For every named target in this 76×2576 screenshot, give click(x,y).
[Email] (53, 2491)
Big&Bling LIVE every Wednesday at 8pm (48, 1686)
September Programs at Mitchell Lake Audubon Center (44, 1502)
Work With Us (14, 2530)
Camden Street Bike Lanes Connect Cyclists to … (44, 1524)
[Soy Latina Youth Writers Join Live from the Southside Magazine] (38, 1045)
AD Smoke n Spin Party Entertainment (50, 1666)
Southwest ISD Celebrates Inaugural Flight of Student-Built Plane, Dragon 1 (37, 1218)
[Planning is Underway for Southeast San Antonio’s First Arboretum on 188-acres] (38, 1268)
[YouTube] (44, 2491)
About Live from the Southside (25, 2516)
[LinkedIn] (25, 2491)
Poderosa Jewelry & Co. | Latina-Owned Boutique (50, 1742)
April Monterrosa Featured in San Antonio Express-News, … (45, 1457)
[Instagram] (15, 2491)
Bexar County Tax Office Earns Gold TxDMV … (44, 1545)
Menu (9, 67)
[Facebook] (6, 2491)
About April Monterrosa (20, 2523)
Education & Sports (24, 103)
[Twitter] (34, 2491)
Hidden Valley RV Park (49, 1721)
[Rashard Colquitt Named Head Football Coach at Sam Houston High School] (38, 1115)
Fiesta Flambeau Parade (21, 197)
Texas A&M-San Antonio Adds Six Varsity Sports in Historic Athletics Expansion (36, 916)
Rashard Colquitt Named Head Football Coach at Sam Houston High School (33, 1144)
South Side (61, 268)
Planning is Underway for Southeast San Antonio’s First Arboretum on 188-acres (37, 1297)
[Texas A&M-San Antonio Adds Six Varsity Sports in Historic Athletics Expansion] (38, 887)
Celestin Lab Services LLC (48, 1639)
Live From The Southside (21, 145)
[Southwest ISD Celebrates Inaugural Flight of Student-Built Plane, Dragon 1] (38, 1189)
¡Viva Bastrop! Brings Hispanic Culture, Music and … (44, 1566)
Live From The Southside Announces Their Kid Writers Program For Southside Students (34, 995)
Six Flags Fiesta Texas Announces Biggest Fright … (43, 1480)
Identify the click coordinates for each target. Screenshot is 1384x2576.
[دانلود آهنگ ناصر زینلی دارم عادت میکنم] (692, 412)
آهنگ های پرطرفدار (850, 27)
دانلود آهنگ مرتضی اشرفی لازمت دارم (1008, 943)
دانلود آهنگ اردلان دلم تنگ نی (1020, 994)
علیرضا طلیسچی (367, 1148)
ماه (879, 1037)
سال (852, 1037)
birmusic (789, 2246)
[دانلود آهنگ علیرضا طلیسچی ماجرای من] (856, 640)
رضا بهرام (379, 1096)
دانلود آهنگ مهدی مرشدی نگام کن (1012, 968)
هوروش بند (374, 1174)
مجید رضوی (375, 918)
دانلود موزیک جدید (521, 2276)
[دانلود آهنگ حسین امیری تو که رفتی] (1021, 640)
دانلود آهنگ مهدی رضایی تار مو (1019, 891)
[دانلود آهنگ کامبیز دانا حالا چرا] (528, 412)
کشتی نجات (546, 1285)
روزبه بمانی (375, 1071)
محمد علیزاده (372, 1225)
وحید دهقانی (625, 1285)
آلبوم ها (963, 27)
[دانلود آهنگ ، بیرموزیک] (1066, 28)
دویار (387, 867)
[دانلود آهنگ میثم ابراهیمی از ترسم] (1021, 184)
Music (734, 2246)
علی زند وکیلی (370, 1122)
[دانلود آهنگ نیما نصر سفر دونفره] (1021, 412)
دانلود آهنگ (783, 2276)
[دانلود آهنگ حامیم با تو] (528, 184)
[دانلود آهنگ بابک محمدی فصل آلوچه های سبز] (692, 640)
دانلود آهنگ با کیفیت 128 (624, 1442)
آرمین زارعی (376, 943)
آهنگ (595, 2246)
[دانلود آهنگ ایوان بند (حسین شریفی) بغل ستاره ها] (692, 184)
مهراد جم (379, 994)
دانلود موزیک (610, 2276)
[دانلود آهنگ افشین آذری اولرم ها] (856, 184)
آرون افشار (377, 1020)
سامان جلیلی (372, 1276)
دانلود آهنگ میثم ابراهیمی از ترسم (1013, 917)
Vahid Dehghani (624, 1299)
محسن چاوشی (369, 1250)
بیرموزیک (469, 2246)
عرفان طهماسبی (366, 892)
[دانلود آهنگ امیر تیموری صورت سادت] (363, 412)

What is expected »
Repeat the whole listing exactly, keeping every line intact.

Result below »
For every named target in this 76×2576 screenshot, give click(x,y).
[Email] (53, 2491)
Big&Bling LIVE every Wednesday at 8pm (48, 1686)
September Programs at Mitchell Lake Audubon Center (44, 1502)
Work With Us (14, 2530)
Camden Street Bike Lanes Connect Cyclists to … (44, 1524)
[Soy Latina Youth Writers Join Live from the Southside Magazine] (38, 1045)
AD Smoke n Spin Party Entertainment (50, 1666)
Southwest ISD Celebrates Inaugural Flight of Student-Built Plane, Dragon 1 (37, 1218)
[Planning is Underway for Southeast San Antonio’s First Arboretum on 188-acres] (38, 1268)
[YouTube] (44, 2491)
About Live from the Southside (25, 2516)
[LinkedIn] (25, 2491)
Poderosa Jewelry & Co. | Latina-Owned Boutique (50, 1742)
April Monterrosa Featured in San Antonio Express-News, … (45, 1457)
[Instagram] (15, 2491)
Bexar County Tax Office Earns Gold TxDMV … (44, 1545)
Menu (9, 67)
[Facebook] (6, 2491)
About April Monterrosa (20, 2523)
Education & Sports (24, 103)
[Twitter] (34, 2491)
Hidden Valley RV Park (49, 1721)
[Rashard Colquitt Named Head Football Coach at Sam Houston High School] (38, 1115)
Fiesta Flambeau Parade (21, 197)
Texas A&M-San Antonio Adds Six Varsity Sports in Historic Athletics Expansion (36, 916)
Rashard Colquitt Named Head Football Coach at Sam Houston High School (33, 1144)
South Side (61, 268)
Planning is Underway for Southeast San Antonio’s First Arboretum on 188-acres (37, 1297)
[Texas A&M-San Antonio Adds Six Varsity Sports in Historic Athletics Expansion] (38, 887)
Celestin Lab Services LLC (48, 1639)
Live From The Southside (21, 145)
[Southwest ISD Celebrates Inaugural Flight of Student-Built Plane, Dragon 1] (38, 1189)
¡Viva Bastrop! Brings Hispanic Culture, Music and … (44, 1566)
Live From The Southside Announces Their Kid Writers Program For Southside Students (34, 995)
Six Flags Fiesta Texas Announces Biggest Fright … (43, 1480)
Identify the click coordinates for each target. Screenshot is 1384x2576.
[دانلود آهنگ ناصر زینلی دارم عادت میکنم] (692, 412)
آهنگ های پرطرفدار (850, 27)
دانلود آهنگ مرتضی اشرفی لازمت دارم (1008, 943)
دانلود آهنگ اردلان دلم تنگ نی (1020, 994)
علیرضا طلیسچی (367, 1148)
ماه (879, 1037)
سال (852, 1037)
birmusic (789, 2246)
[دانلود آهنگ علیرضا طلیسچی ماجرای من] (856, 640)
رضا بهرام (379, 1096)
دانلود آهنگ مهدی مرشدی نگام کن (1012, 968)
هوروش بند (374, 1174)
مجید رضوی (375, 918)
دانلود موزیک جدید (521, 2276)
[دانلود آهنگ حسین امیری تو که رفتی] (1021, 640)
دانلود آهنگ مهدی رضایی تار مو (1019, 891)
[دانلود آهنگ کامبیز دانا حالا چرا] (528, 412)
کشتی نجات (546, 1285)
روزبه بمانی (375, 1071)
محمد علیزاده (372, 1225)
وحید دهقانی (625, 1285)
آلبوم ها (963, 27)
[دانلود آهنگ ، بیرموزیک] (1066, 28)
دویار (387, 867)
[دانلود آهنگ میثم ابراهیمی از ترسم] (1021, 184)
Music (734, 2246)
علی زند وکیلی (370, 1122)
[دانلود آهنگ نیما نصر سفر دونفره] (1021, 412)
دانلود آهنگ (783, 2276)
[دانلود آهنگ حامیم با تو] (528, 184)
[دانلود آهنگ بابک محمدی فصل آلوچه های سبز] (692, 640)
دانلود آهنگ با کیفیت 128 (624, 1442)
آرمین زارعی (376, 943)
آهنگ (595, 2246)
[دانلود آهنگ ایوان بند (حسین شریفی) بغل ستاره ها] (692, 184)
مهراد جم (379, 994)
دانلود موزیک (610, 2276)
[دانلود آهنگ افشین آذری اولرم ها] (856, 184)
آرون افشار (377, 1020)
سامان جلیلی (372, 1276)
دانلود آهنگ میثم ابراهیمی از ترسم (1013, 917)
Vahid Dehghani (624, 1299)
محسن چاوشی (369, 1250)
بیرموزیک (469, 2246)
عرفان طهماسبی (366, 892)
[دانلود آهنگ امیر تیموری صورت سادت] (363, 412)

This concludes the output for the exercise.